━━━ Vorliegender Text ━━━

Italienische Designermöbel: Design and Crime
Sein Lieblingslied pfeifend, lenkt er den Lastwagen auf den geräumigen Hof. Noch ein prüfender Blick: Ja, die Adresse stimmt. Aber was ist denn das?
Da rennen mindestens vier oder fünf Uniformierte auf ihn zu, postieren sich um den LKW. Einer öffnet die Fahrertür und fordert ihn auf auszusteigen. Im Reflex hebt er die Hände und lässt sie erst wieder sinken, als er keine Waffen sieht.

━━━

Gestellte Aufgabe A →
Beantworte zur Erzählung über den Lastwagenfahrer kurz diese Fragen:
(i) Was pfeift der Fahrer, während er auf den Hof fährt?
(ii) Wie viele Uniformierte rennen auf ihn zu?
(iii) Wann lässt er die erhobenen Hände wieder sinken?
Gestellte Aufgabe B → Schreib die Erzählung über den Lastwagenfahrer und die Uniformierten im Anschluss an ihren letzten Satz weiter.

━━━ Bereitgestellte Daten ━━━

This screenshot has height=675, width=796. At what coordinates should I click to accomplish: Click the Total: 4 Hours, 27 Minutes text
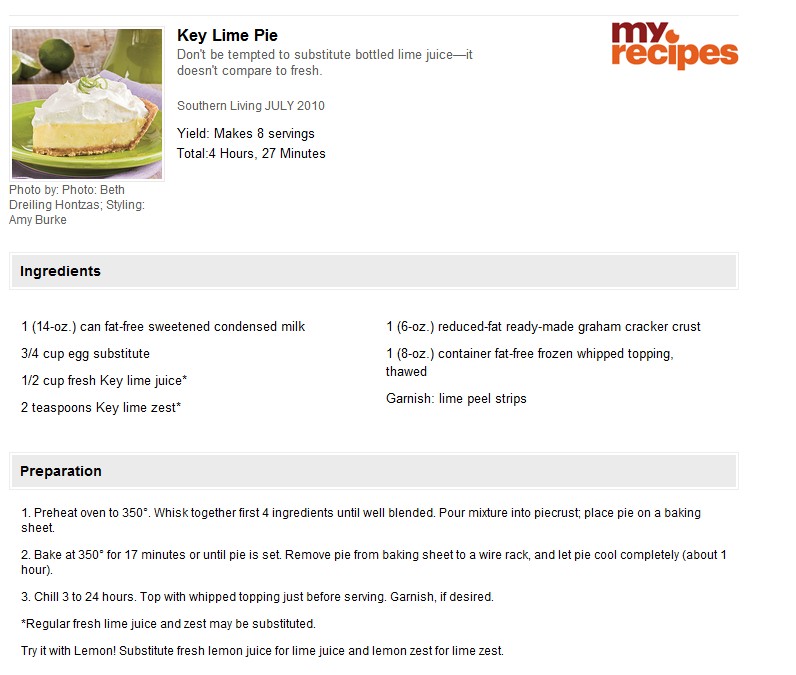coord(251,153)
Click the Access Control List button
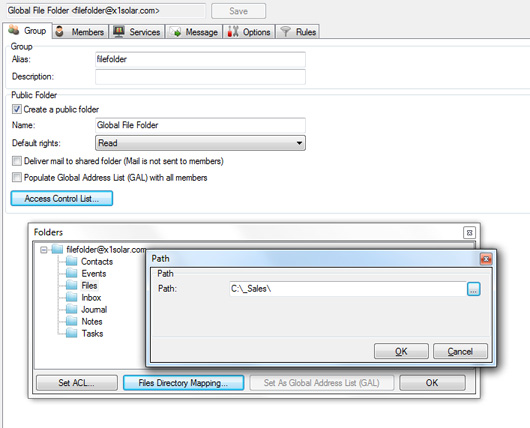Image resolution: width=530 pixels, height=428 pixels. click(62, 198)
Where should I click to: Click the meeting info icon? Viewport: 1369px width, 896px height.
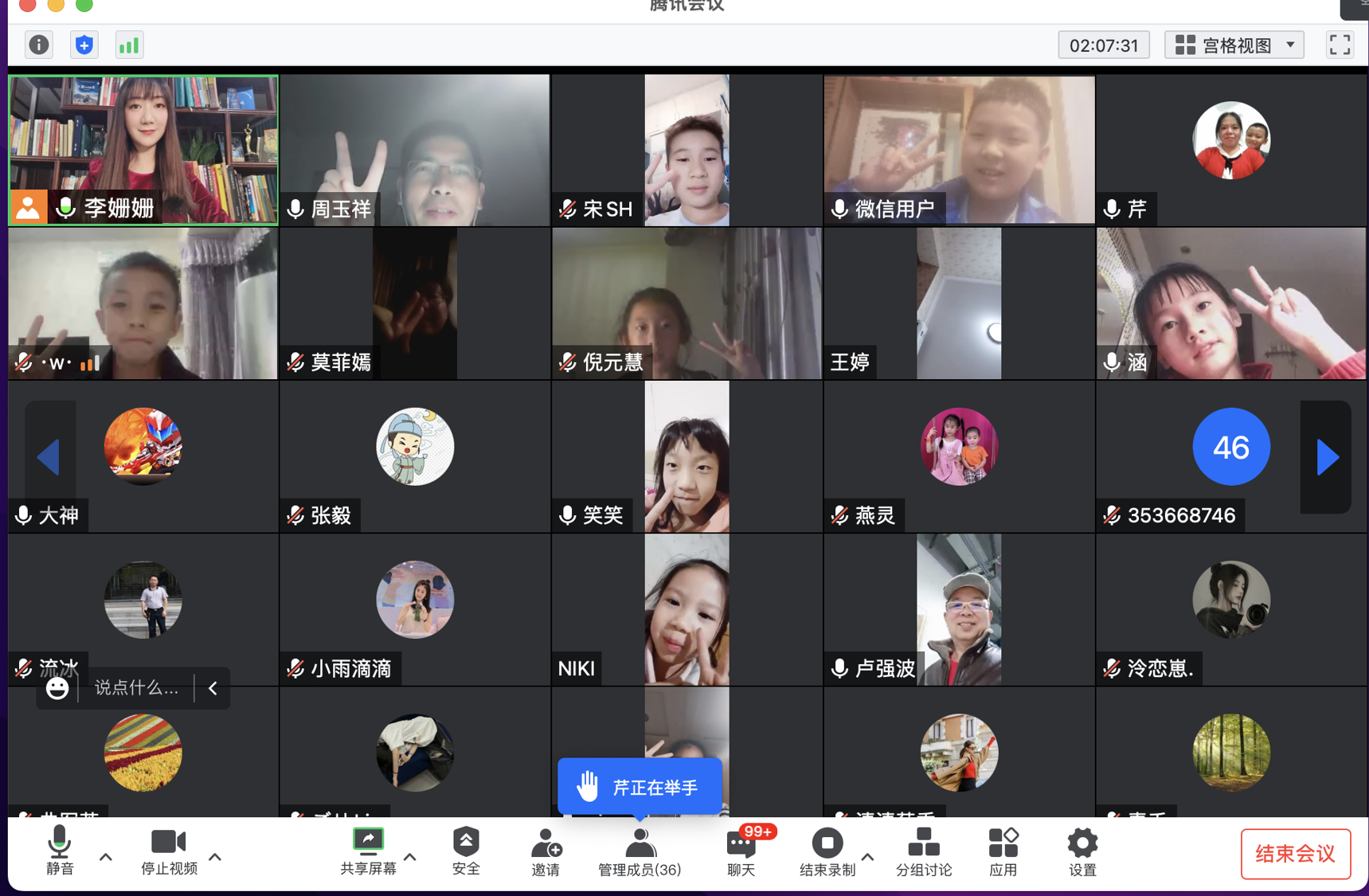click(38, 45)
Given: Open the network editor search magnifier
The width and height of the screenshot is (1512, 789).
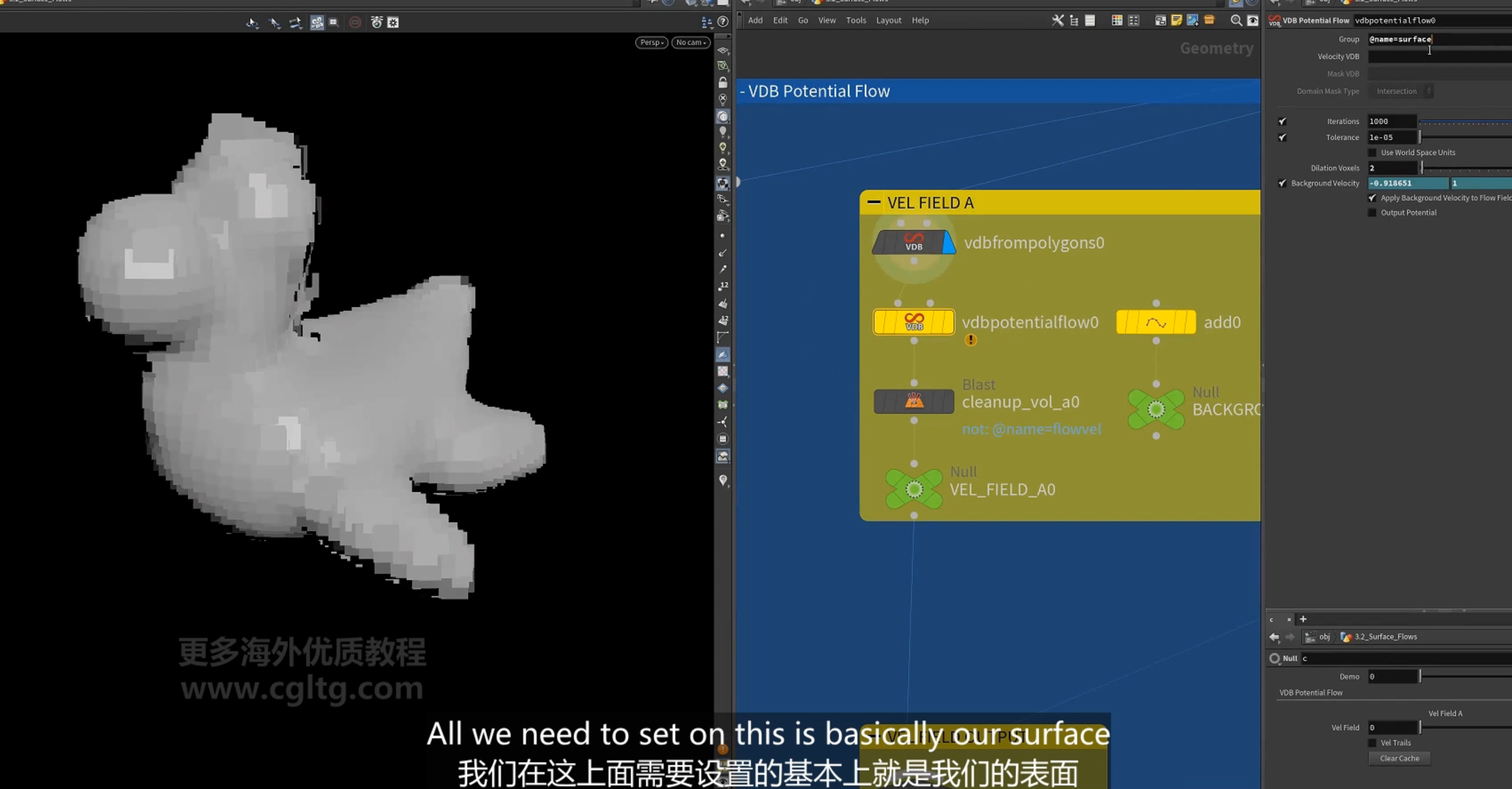Looking at the screenshot, I should click(1235, 20).
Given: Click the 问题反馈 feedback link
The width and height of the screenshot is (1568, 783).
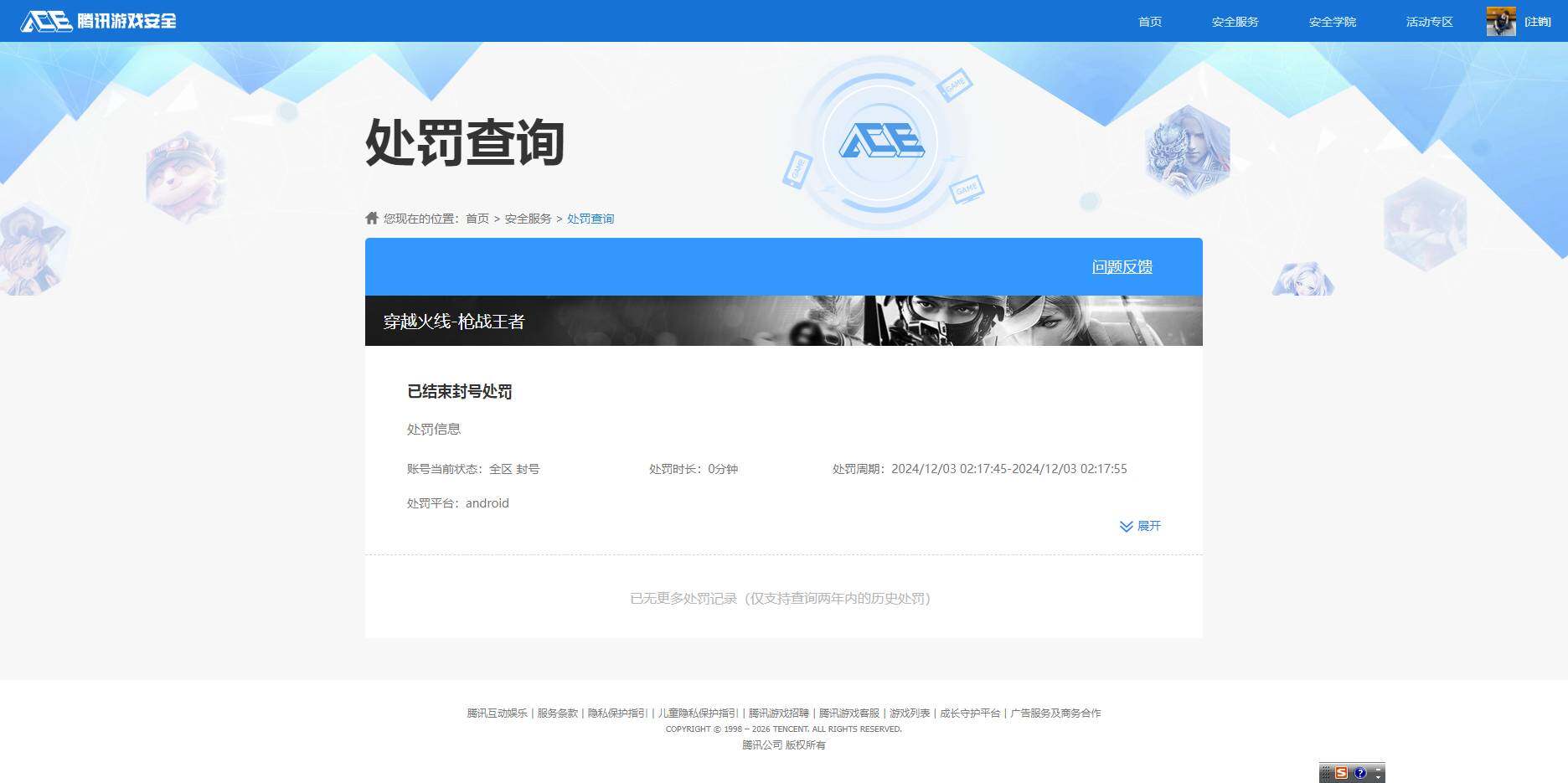Looking at the screenshot, I should 1122,266.
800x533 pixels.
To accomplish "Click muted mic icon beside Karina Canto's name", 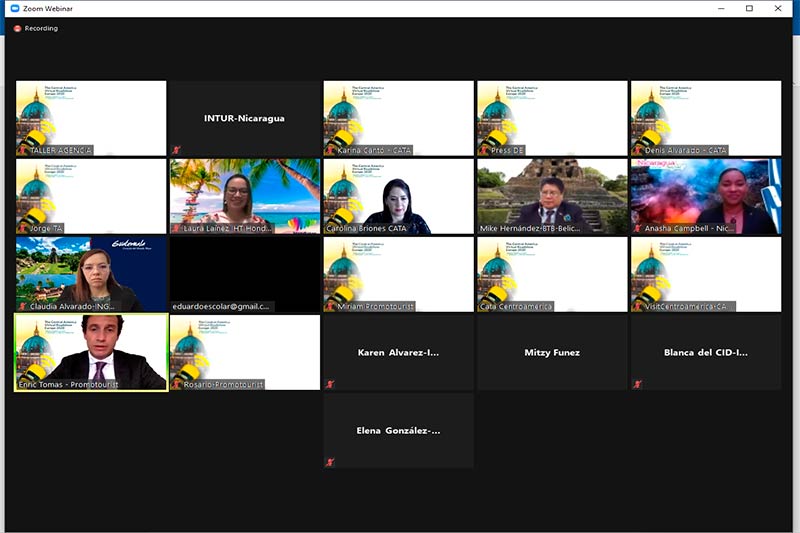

━━━

Schriftliche Antwort A →
(i) Sein Lieblingslied.
(ii) Mindestens vier oder fünf.
(iii) Als er keine Waffen sieht.

Schriftliche Antwort B →
Man hält ihm einen Durchsuchungsbefehl unter die Nase und dann geht es los. Der LKW wird auf den Kopf gestellt. Sorgfältig wird die Ladung mit der Ladeliste verglichen. Die Lieferliste mit den Adressen der Käufer muss er herausrücken. Die Ladung wird beschlagnahmt:
Es sind italienische Designermöbel, nachgebaute Modelle des bekannten Bauhaus-Designers Le Corbusier (LC). Ihre lange Reise aus Italien endet hier abrupt. Die privaten Käufer warten noch heute auf ihre Lieblingsmöbel. Manche hatten sie bereits voll bezahlt.
Die Aktion hatte ihren Ursprung beim Nobelhersteller Cassina SPA, I-20036 Meda (CO). Der zahlt hohe Lizenzgebühren an die Le Corbusier-Stiftung in Paris und muss voller Wut mit ansehen, wie in Italien produzierte „wilde“ Kopien massenweise nördlich der Alpen verkauft werden. Deshalb hatte er über seine Dependance in Deutschland Testkäufe beim Internethändler D., (Name aus rechtlichen Gründen anonymisiert) getätigt und anschließend die deutsche Staatsgewalt bemüht.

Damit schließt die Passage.